─── Extract provided ───

With this purpose in mind, we have not construed the 
exemption "technically or narrowly."  Assessors of Swampscott v. 
Lynn Sand & Stone Co., 360 Mass. 595, 597-598 (1971), citing 
Commissioner of Corps. & Taxation, 321 Mass. at 92-97 ("all 
machinery" of manufacturing corporation, "at least so far as 
reasonably related to and used in manufacturing operations," 
must be treated as exempt from local taxation by virtue of 
17 
 
 
clause 16 [3]).  Relatedly, we have not taken a narrow view of 
what constitutes "machinery." 
"Speaking broadly, we are of opinion that a mechanical 
device which can fairly be said to be a machine must be 
treated as 'machinery' under [G. L. c. 59, § 5, Sixteenth].  
To hold otherwise would render the statute unworkable.  
Until a given machine had been passed on by the board or 
this court, no one could say with any certainty whether it 
was or was not 'machinery.'  To say that one machine was 
'machinery' and another was not would often result in hair 
splitting distinctions which would be difficult, if not 
impossible, to reconcile.  Each classification made by the 
board or court would be an invitation to litigate in the 
next controversy, for there would always be the hope that 
the device involved would fall on the other side of the 
line.  Numerous decisions instead of bringing certainty 
into the statute would only create confusion.  It is to be 
remembered that this is a taxing statute which has to be 
administered in a practical way by local boards of 
assessors.  To place a construction on it that would 
challenge the dialectic ingenuity of a medieval philosopher 
could hardly have been intended by the Legislature.  Even 
under our construction there will still be difficulties.

───

__Given exercise 1__
Filter the records down to every line containing the string "width", matching case exactly.
The court opinion and the records come from unrelated sources.

─── Records provided ───

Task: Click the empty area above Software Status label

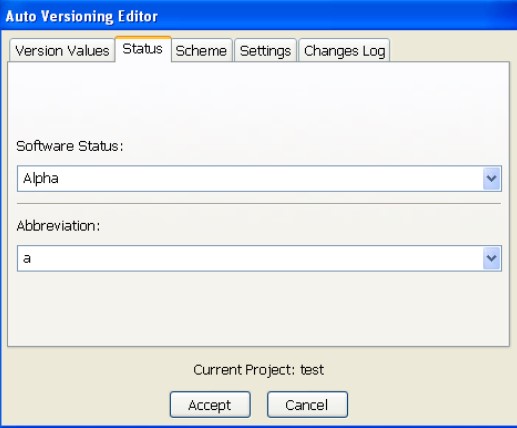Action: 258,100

───
─── Records provided ───

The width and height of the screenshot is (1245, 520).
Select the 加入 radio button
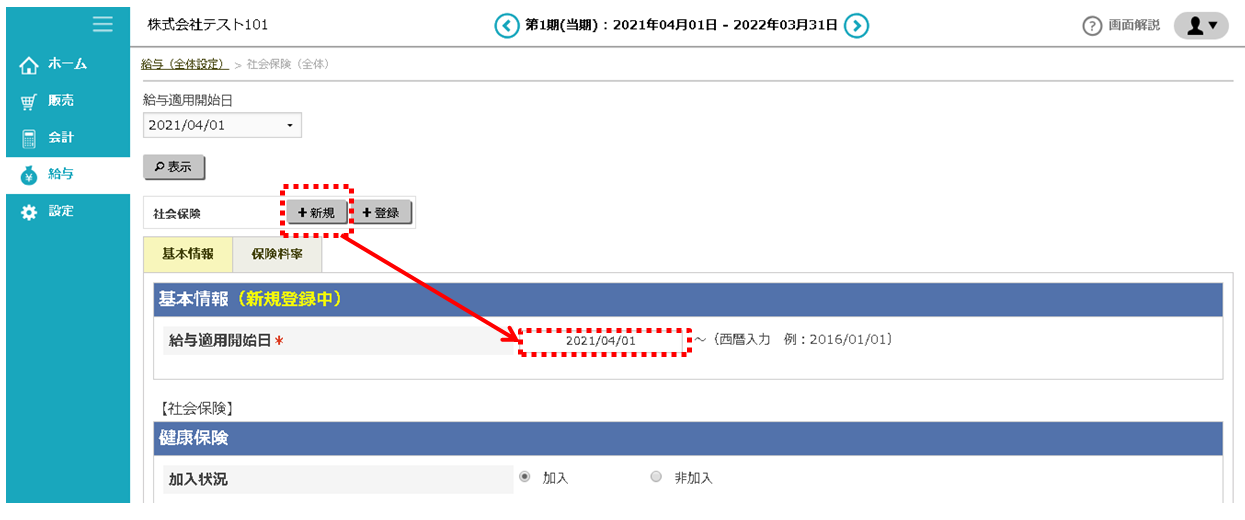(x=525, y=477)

───
─── Records provided ───

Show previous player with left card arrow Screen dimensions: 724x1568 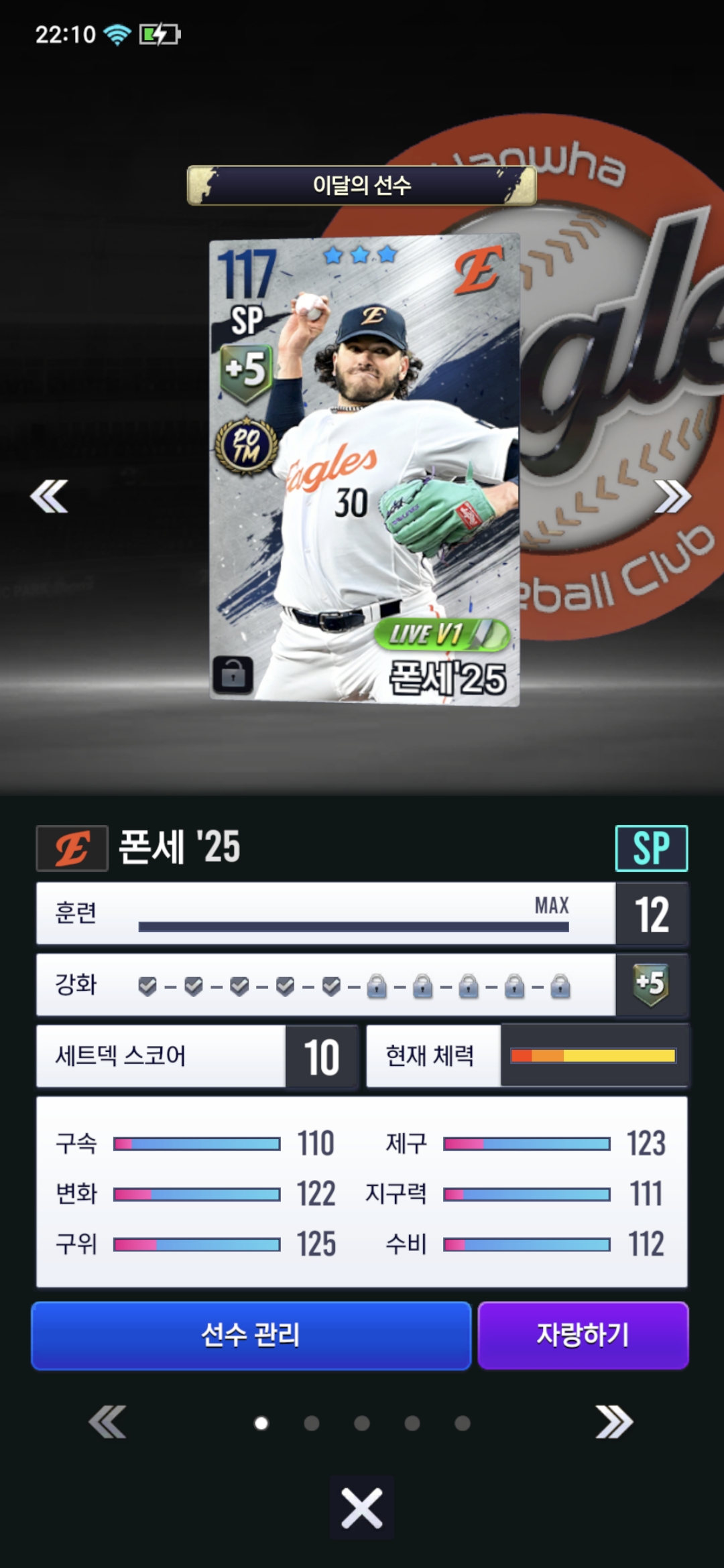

───

__Given exercise 2__
In the court opinion, who administers the taxing statute in a practical way?

__Written answer 1__
The width and height of the screenshot is (1245, 520).

__Written answer 2__
Local boards of assessors.